# start of SUPPLIED MATERIAL

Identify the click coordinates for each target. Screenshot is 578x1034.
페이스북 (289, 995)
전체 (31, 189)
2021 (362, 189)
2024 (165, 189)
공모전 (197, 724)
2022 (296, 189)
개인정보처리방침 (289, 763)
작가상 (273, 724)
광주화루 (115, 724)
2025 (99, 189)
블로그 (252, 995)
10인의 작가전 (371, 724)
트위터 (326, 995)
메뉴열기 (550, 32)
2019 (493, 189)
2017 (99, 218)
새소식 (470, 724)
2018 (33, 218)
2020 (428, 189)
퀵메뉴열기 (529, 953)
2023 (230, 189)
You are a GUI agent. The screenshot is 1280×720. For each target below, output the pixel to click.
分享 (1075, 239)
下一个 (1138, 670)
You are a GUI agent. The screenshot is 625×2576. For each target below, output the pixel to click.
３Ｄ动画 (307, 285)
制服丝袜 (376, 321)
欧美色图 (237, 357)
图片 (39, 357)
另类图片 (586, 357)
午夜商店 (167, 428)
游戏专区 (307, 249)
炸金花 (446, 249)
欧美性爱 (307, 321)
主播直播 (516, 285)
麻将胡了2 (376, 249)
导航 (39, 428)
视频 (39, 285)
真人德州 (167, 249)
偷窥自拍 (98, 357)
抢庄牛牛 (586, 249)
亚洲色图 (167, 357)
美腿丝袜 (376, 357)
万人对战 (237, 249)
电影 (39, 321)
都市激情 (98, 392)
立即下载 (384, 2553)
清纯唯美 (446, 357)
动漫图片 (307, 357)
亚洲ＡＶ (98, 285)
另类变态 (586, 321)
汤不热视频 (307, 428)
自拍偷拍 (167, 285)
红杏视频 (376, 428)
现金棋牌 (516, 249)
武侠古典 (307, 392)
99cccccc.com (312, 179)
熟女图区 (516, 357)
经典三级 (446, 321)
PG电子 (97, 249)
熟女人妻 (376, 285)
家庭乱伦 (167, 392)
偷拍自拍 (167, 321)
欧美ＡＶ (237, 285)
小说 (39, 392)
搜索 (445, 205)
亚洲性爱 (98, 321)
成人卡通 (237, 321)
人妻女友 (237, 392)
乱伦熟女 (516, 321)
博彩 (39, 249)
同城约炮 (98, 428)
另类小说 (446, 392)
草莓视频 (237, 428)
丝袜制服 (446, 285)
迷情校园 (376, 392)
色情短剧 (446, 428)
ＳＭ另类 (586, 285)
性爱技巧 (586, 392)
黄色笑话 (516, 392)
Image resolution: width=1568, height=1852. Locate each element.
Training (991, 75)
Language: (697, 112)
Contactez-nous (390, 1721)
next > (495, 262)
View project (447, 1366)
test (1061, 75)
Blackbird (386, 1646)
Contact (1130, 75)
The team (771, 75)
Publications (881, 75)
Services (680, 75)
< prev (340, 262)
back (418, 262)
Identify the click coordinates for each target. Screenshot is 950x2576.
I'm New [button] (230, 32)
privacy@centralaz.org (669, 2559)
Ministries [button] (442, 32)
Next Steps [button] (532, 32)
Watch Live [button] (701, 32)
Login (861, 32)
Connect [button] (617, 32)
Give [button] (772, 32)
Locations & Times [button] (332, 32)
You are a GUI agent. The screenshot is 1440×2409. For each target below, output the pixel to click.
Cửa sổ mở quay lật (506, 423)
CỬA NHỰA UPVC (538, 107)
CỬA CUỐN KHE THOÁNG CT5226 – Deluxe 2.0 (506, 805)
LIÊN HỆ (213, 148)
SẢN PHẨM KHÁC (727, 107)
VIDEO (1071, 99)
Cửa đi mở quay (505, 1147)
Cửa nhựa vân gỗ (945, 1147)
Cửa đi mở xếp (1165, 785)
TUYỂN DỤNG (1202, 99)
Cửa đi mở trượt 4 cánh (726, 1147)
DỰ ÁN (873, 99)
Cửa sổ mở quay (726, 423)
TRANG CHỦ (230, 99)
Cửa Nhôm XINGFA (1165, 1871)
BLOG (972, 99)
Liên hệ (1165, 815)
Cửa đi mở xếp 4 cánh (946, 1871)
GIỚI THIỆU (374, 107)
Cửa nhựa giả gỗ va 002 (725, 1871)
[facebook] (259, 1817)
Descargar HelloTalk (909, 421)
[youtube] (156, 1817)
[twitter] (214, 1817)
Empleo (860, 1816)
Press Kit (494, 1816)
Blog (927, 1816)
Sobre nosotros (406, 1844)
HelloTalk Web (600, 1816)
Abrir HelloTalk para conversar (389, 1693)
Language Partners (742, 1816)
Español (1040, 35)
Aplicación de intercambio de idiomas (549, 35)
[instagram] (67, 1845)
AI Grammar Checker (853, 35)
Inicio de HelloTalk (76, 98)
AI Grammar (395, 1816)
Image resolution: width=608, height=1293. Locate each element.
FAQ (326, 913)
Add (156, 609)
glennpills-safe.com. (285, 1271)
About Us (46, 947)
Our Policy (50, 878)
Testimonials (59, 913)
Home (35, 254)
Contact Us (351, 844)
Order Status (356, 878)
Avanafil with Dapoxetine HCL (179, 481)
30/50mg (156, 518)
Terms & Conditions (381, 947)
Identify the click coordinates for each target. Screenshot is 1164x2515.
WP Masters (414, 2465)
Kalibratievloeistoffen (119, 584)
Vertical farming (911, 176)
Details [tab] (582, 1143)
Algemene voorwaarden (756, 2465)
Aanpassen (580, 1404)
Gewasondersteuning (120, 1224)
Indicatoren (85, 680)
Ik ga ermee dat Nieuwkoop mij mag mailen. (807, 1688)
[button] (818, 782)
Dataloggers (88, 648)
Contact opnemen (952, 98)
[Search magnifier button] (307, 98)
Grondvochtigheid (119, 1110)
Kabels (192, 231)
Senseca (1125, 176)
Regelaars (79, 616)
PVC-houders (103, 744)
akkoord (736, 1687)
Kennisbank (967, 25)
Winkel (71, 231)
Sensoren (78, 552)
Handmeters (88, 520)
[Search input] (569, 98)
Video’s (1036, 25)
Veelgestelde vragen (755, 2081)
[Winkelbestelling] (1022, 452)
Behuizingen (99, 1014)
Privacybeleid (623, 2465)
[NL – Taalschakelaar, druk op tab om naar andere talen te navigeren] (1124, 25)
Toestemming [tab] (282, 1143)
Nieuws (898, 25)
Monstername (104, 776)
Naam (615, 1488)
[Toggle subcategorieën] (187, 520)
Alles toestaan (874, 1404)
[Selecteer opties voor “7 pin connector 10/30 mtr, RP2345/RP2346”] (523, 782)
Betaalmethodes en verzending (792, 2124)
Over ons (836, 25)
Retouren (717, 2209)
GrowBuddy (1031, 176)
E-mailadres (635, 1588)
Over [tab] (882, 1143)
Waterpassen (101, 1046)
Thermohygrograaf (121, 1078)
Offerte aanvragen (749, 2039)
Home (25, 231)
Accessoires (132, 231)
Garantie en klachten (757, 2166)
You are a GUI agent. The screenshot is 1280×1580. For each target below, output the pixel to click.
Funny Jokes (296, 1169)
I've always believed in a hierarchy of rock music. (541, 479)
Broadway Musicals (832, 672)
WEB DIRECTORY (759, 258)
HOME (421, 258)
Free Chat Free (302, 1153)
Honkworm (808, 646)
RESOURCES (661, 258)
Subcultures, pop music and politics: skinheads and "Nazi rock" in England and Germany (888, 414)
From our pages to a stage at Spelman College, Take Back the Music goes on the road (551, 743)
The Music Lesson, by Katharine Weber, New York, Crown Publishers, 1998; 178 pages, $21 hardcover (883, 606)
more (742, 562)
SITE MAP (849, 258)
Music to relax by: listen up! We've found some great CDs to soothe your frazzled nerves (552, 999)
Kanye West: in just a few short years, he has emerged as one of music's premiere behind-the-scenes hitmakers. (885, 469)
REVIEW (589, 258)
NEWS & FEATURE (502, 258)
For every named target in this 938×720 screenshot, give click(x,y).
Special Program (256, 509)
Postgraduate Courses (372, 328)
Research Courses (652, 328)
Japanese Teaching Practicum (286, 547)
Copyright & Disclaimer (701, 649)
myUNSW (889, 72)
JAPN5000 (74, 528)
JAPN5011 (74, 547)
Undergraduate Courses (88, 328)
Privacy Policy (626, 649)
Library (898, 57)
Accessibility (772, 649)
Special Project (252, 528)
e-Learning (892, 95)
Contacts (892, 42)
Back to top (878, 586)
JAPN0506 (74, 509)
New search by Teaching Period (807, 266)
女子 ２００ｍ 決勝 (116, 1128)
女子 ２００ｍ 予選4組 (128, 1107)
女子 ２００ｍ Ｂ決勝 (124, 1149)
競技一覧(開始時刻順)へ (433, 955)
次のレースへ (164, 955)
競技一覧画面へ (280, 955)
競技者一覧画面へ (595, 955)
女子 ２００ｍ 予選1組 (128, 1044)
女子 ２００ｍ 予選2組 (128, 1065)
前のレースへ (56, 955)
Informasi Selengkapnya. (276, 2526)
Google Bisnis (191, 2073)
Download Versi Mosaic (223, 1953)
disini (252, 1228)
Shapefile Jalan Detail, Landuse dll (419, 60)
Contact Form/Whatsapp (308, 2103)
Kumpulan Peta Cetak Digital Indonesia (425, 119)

# end of SUPPLIED MATERIAL

◆ **WHAT TO DO**: Rewrite everything from the line containing "next > (495, 262)" down to the line containing "About Us (46, 947)", swapping "[button]" for "[tab]" and leaving all else unchanged.

◆ **WRITTEN RESPONSE**:
next > (495, 262)
View project (447, 1366)
test (1061, 75)
Blackbird (386, 1646)
Contact (1130, 75)
The team (771, 75)
Publications (881, 75)
Services (680, 75)
< prev (340, 262)
back (418, 262)
Identify the click coordinates for each target. Screenshot is 950x2576.
I'm New [tab] (230, 32)
privacy@centralaz.org (669, 2559)
Ministries [tab] (442, 32)
Next Steps [tab] (532, 32)
Watch Live [tab] (701, 32)
Login (861, 32)
Connect [tab] (617, 32)
Give [tab] (772, 32)
Locations & Times [tab] (332, 32)
You are a GUI agent. The screenshot is 1440×2409. For each target below, output the pixel to click.
Cửa sổ mở quay lật (506, 423)
CỬA NHỰA UPVC (538, 107)
CỬA CUỐN KHE THOÁNG CT5226 – Deluxe 2.0 (506, 805)
LIÊN HỆ (213, 148)
SẢN PHẨM KHÁC (727, 107)
VIDEO (1071, 99)
Cửa đi mở quay (505, 1147)
Cửa nhựa vân gỗ (945, 1147)
Cửa đi mở xếp (1165, 785)
TUYỂN DỤNG (1202, 99)
Cửa đi mở trượt 4 cánh (726, 1147)
DỰ ÁN (873, 99)
Cửa sổ mở quay (726, 423)
TRANG CHỦ (230, 99)
Cửa Nhôm XINGFA (1165, 1871)
BLOG (972, 99)
Liên hệ (1165, 815)
Cửa đi mở xếp 4 cánh (946, 1871)
GIỚI THIỆU (374, 107)
Cửa nhựa giả gỗ va 002 (725, 1871)
[facebook] (259, 1817)
Descargar HelloTalk (909, 421)
[youtube] (156, 1817)
[twitter] (214, 1817)
Empleo (860, 1816)
Press Kit (494, 1816)
Blog (927, 1816)
Sobre nosotros (406, 1844)
HelloTalk Web (600, 1816)
Abrir HelloTalk para conversar (389, 1693)
Language Partners (742, 1816)
Español (1040, 35)
Aplicación de intercambio de idiomas (549, 35)
[instagram] (67, 1845)
AI Grammar Checker (853, 35)
Inicio de HelloTalk (76, 98)
AI Grammar (395, 1816)
Image resolution: width=608, height=1293. Locate each element.
FAQ (326, 913)
Add (156, 609)
glennpills-safe.com. (285, 1271)
About Us (46, 947)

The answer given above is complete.